Hypothesis Evaluation Engine
for Plasma Physics

Define symbolic hypotheses with physical units. Score them against data through a multi-layer pipeline. Record provenance.

Hypothesis Builder

Define symbolic expressions with physical units and parameters. Validate dimensional consistency.

Evaluation Pipeline

Score hypotheses through L0–L4: physics gates, fit quality, robustness, parsimony, epistemic uncertainty.

Falsification

Adversarial testing and degeneracy detection. Find where your hypothesis breaks down.

Experiment Planning

Fisher information gain and cost estimation. Determine optimal next measurements.

Search Generators

Evolutionary and symbolic regression. Discover candidate expressions from data.

Provenance

Browse evaluation history. Every run is recorded with full reproducibility metadata.

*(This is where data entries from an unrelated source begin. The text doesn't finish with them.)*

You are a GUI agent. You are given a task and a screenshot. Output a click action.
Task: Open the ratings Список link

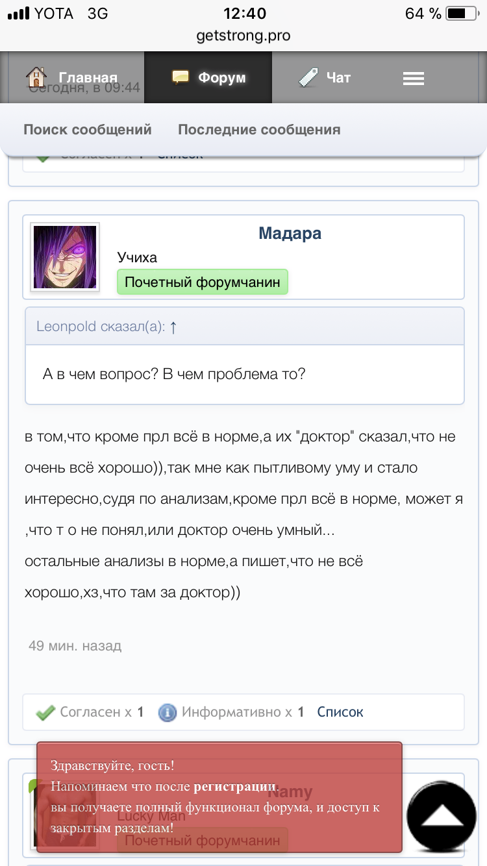pyautogui.click(x=340, y=712)
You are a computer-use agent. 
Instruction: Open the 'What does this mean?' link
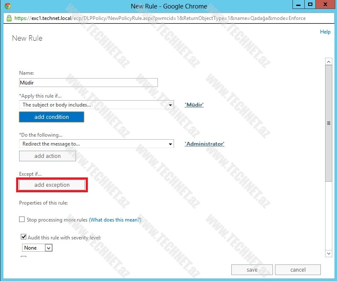115,220
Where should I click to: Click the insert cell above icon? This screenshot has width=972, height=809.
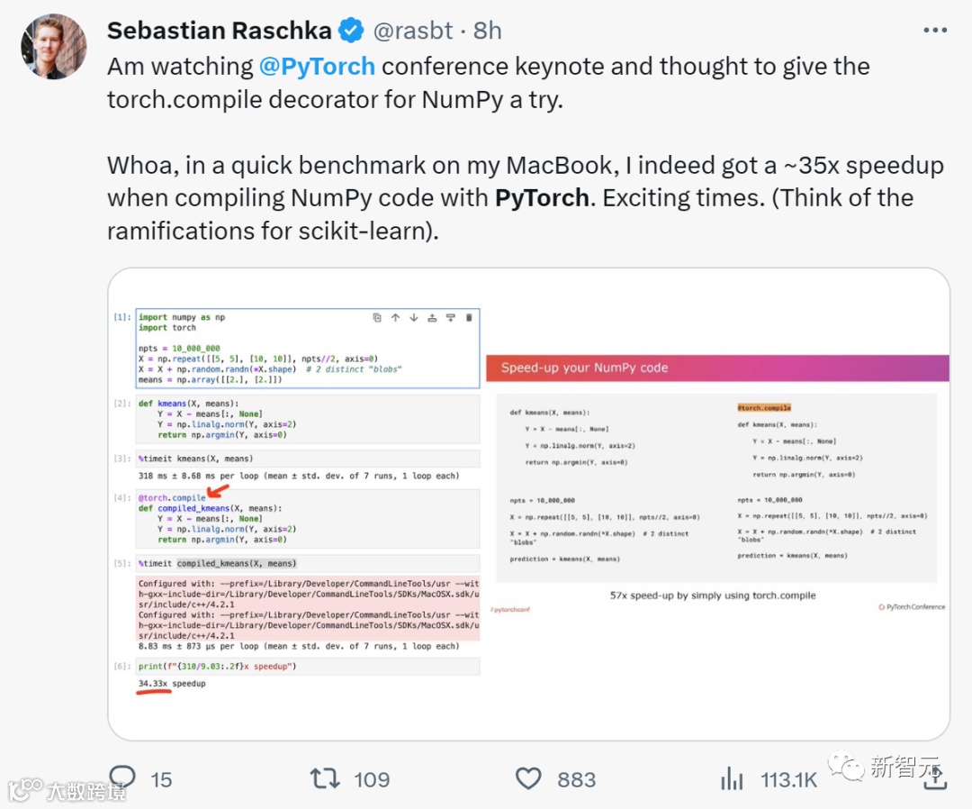(x=432, y=318)
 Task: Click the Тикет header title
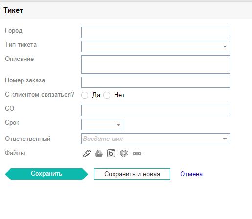click(x=13, y=10)
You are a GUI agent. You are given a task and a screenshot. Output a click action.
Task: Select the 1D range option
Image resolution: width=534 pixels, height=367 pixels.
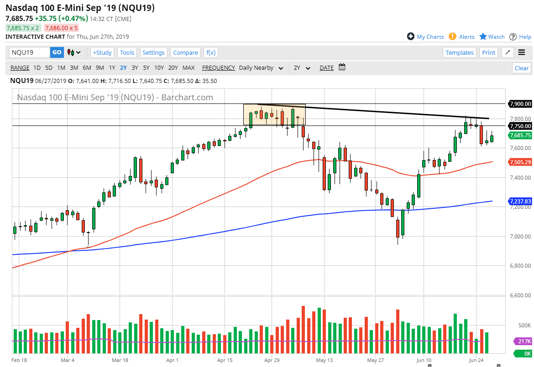[37, 67]
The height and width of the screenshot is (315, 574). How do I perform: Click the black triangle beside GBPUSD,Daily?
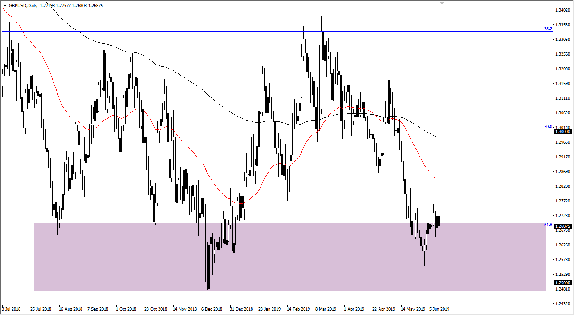(x=5, y=6)
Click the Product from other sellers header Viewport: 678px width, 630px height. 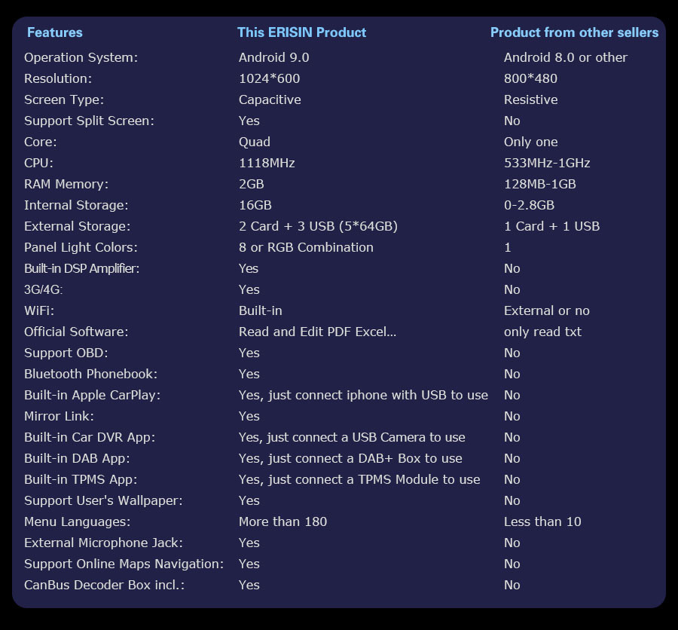pos(574,32)
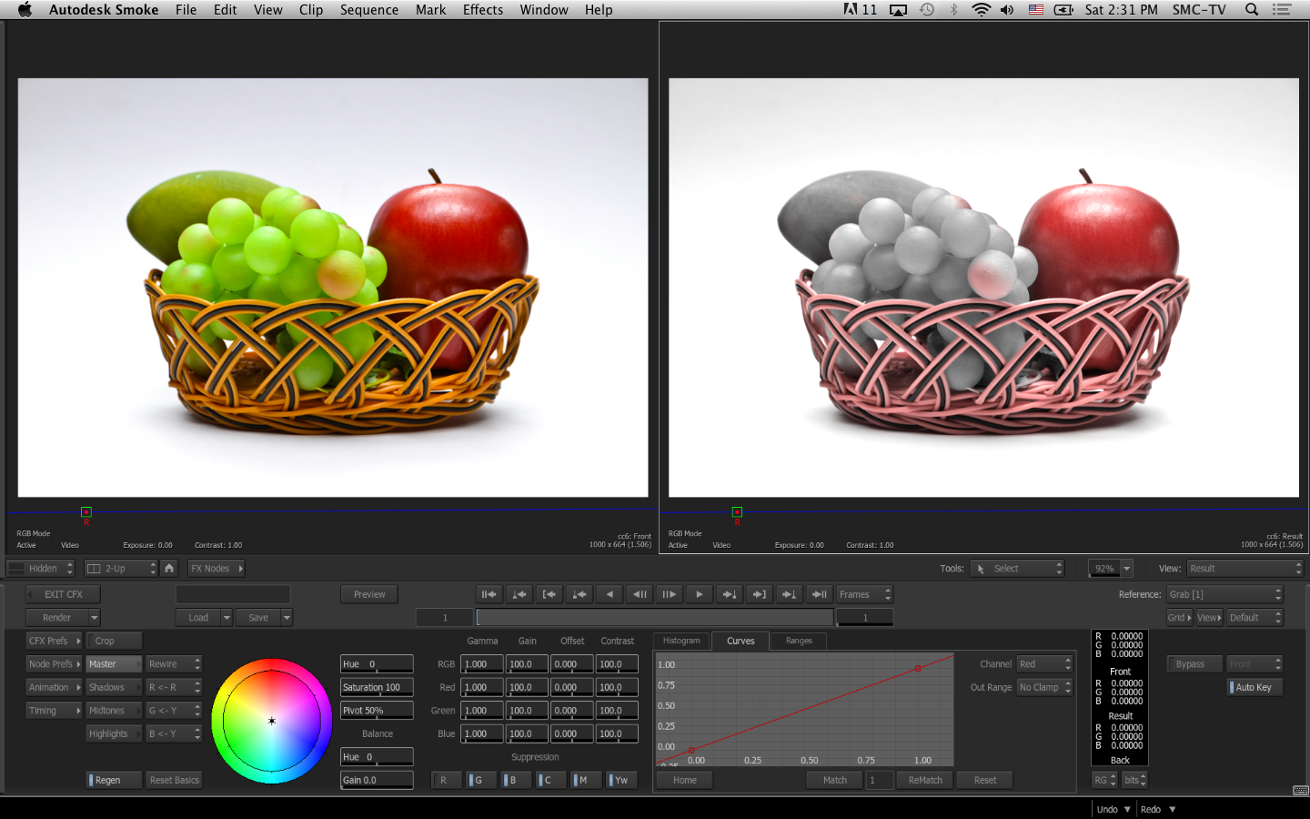This screenshot has height=819, width=1310.
Task: Switch to the Histogram tab
Action: point(681,641)
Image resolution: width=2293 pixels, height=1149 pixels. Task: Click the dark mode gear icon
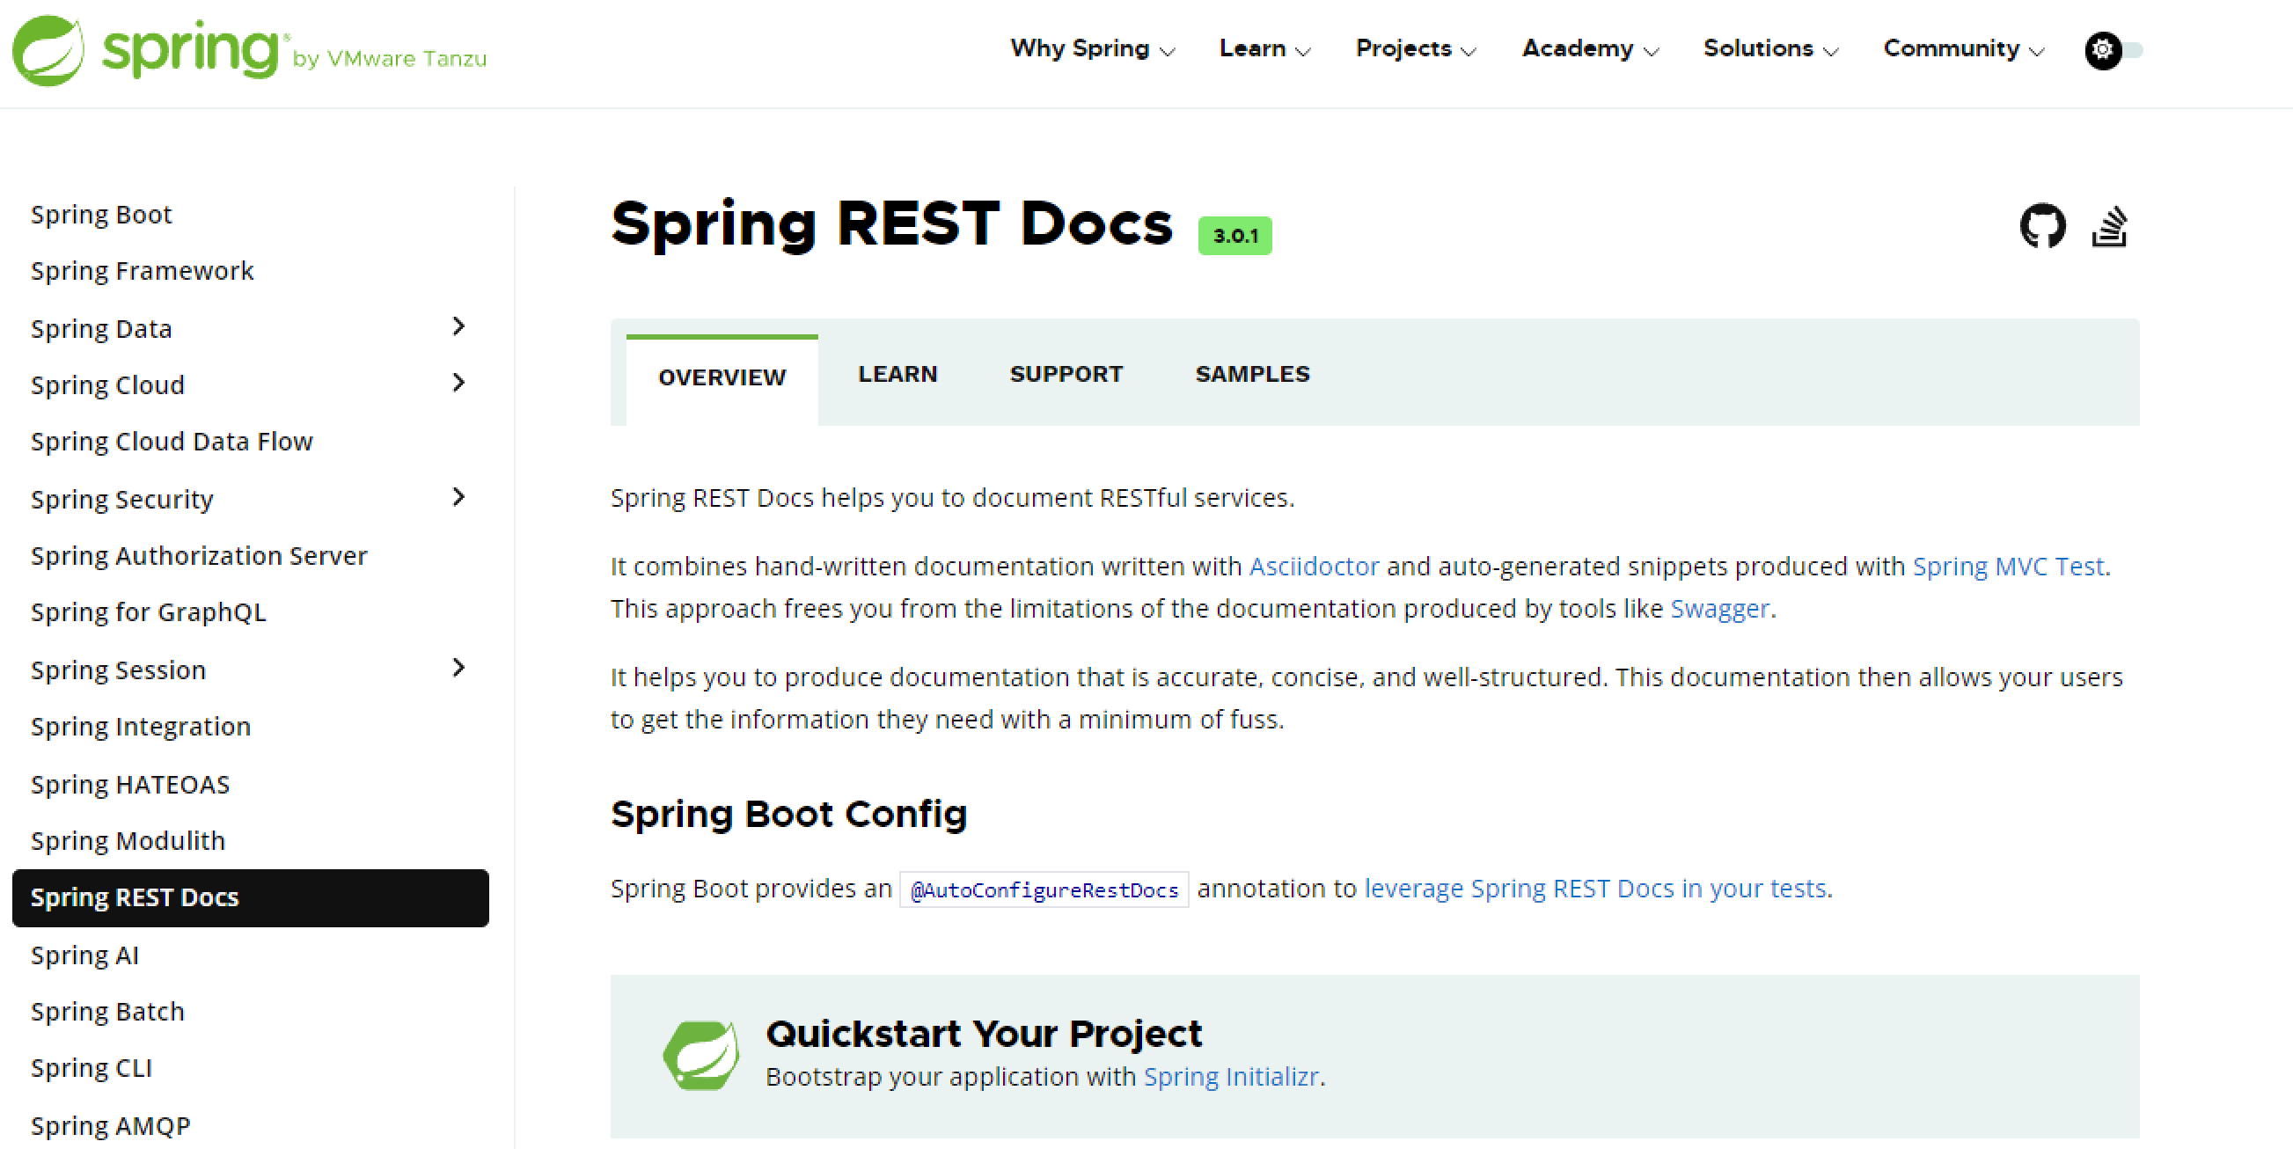[2103, 51]
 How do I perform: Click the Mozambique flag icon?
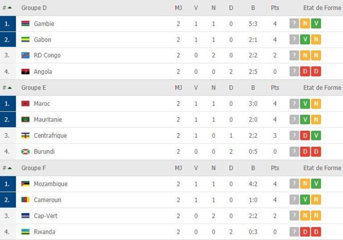(x=25, y=184)
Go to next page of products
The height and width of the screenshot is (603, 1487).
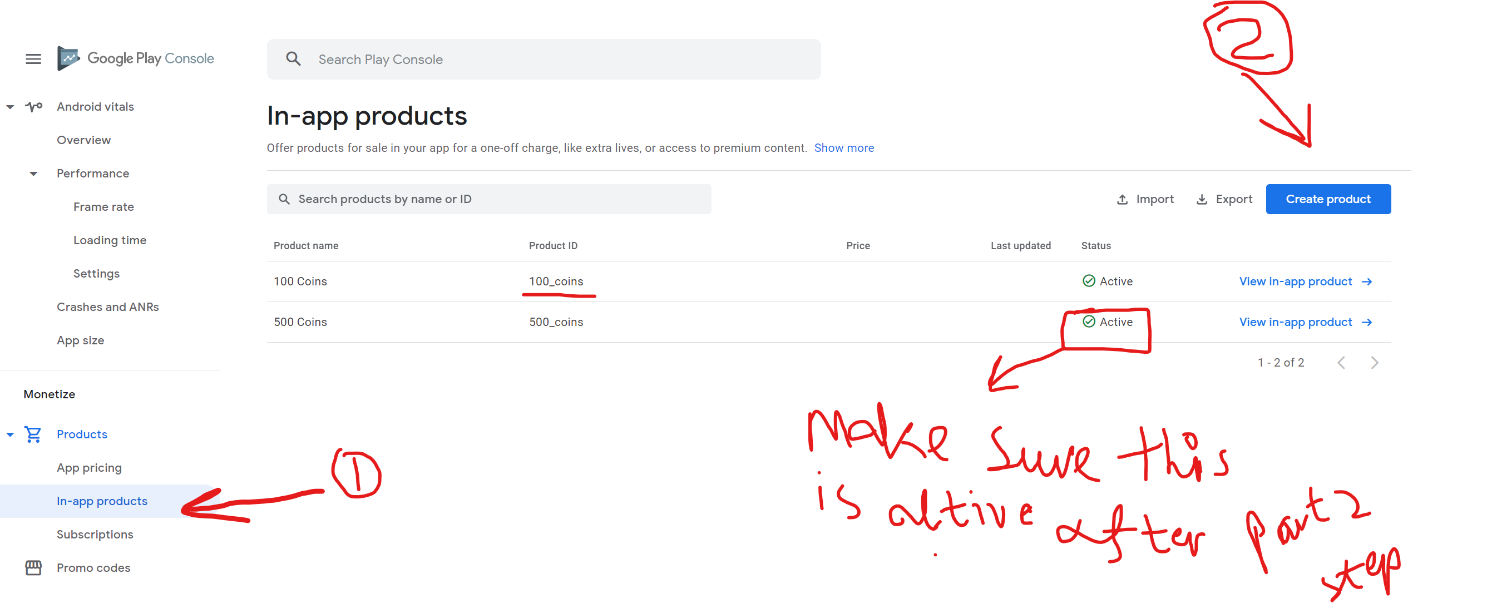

LAYERS L0 Physics / L1 Fit / L2 Robustness / L3 Parsimony / L4 Epistemic
DATA Ohmic Heating / Spitzer Resistivity / Simple Transport

How It Works

01

Define a Hypothesis

Write a symbolic expression using standard mathematical notation — for example, a * J**2 for ohmic heating power. Assign physical units to each input variable and the output. Declare free parameters with bounds and initial guesses. The system parses your expression into a sympy tree and validates it before anything else runs.

02

L0 — Physics Gates

The first evaluation layer is a hard pass/fail gate. The dimensional consistency checker walks your expression tree and propagates physical units through every operation — multiplication combines units, addition requires matching units, exponentiation with a dimensional base demands a numeric exponent, and transcendental functions require dimensionless arguments. If the inferred output dimension doesn’t match your declared output unit, the hypothesis fails immediately and no further layers run. Positivity constraints and limiting-case checks also live here.

03

L1 — Fit Quality

Your hypothesis is fitted to data using scipy.optimize.curve_fit. The data is split into train and test partitions. The held-out fit scorer measures R² on the test split — if the model can’t explain held-out data above a threshold, it fails. The extrapolation scorer tests predictions on the extreme edges of the data range, catching models that only work in the interpolation regime.

04

L2 — Robustness

The noise sensitivity scorer adds Gaussian noise to the input data multiple times, refits the model on each perturbed dataset, and measures the coefficient of variation of the fitted parameters. A model whose parameters swing wildly under small perturbations is fragile. The falsifier scorer can optionally delegate to an adversarial falsifier or degeneracy detector for deeper probing.

05

L3 — Parsimony

Following the minimum description length principle, this layer penalizes complexity. It counts nodes in the sympy expression tree and computes an MDL score relative to a baseline. Simpler hypotheses that explain the data equally well are preferred — Occam’s razor formalized as an information-theoretic quantity.

06

L4 — Epistemic Uncertainty

Bootstrap resampling of the data produces an ensemble of fits. The predictive uncertainty scorer computes the 5th–95th percentile prediction interval across all bootstrap fits and checks whether real data points fall within it. The out-of-distribution detector computes the Mahalanobis distance of each data point from the mean of the input space, flagging points that lie far from the training distribution.

07

Falsify

After the pipeline, you can stress-test surviving hypotheses. The adversarial falsifier uses multi-start L-BFGS-B optimization to search for input conditions that maximize the gap between prediction and nearest data point. The degeneracy detector fits the model from many random initial conditions — if equally good fits produce wildly different parameter values, the model has structural degeneracy. It also checks for overfitting by comparing train/test RMSE ratios.

08

Plan Next Experiments

Given a surviving hypothesis, the information gain calculator computes the Fisher Information Matrix at proposed experimental conditions via finite-difference Jacobians. The determinant of the FIM tells you how much new information a measurement at those conditions would provide about the model parameters — D-optimality. The cost model estimates the price of running the experiment so you can optimize the information-to-cost ratio.

09

Search for New Hypotheses

If no hypothesis survives, or you want to explore the space, the search generators can propose new candidates. Evolutionary search uses genetic programming to evolve symbolic expression trees, selecting for fitness (R² on data). Symbolic regression via PySR applies a more sophisticated search. The LLM proposer sends a structured prompt with data statistics to a language model and parses the returned expressions. All discovered expressions are automatically converted into Hypothesis objects with extracted parameters.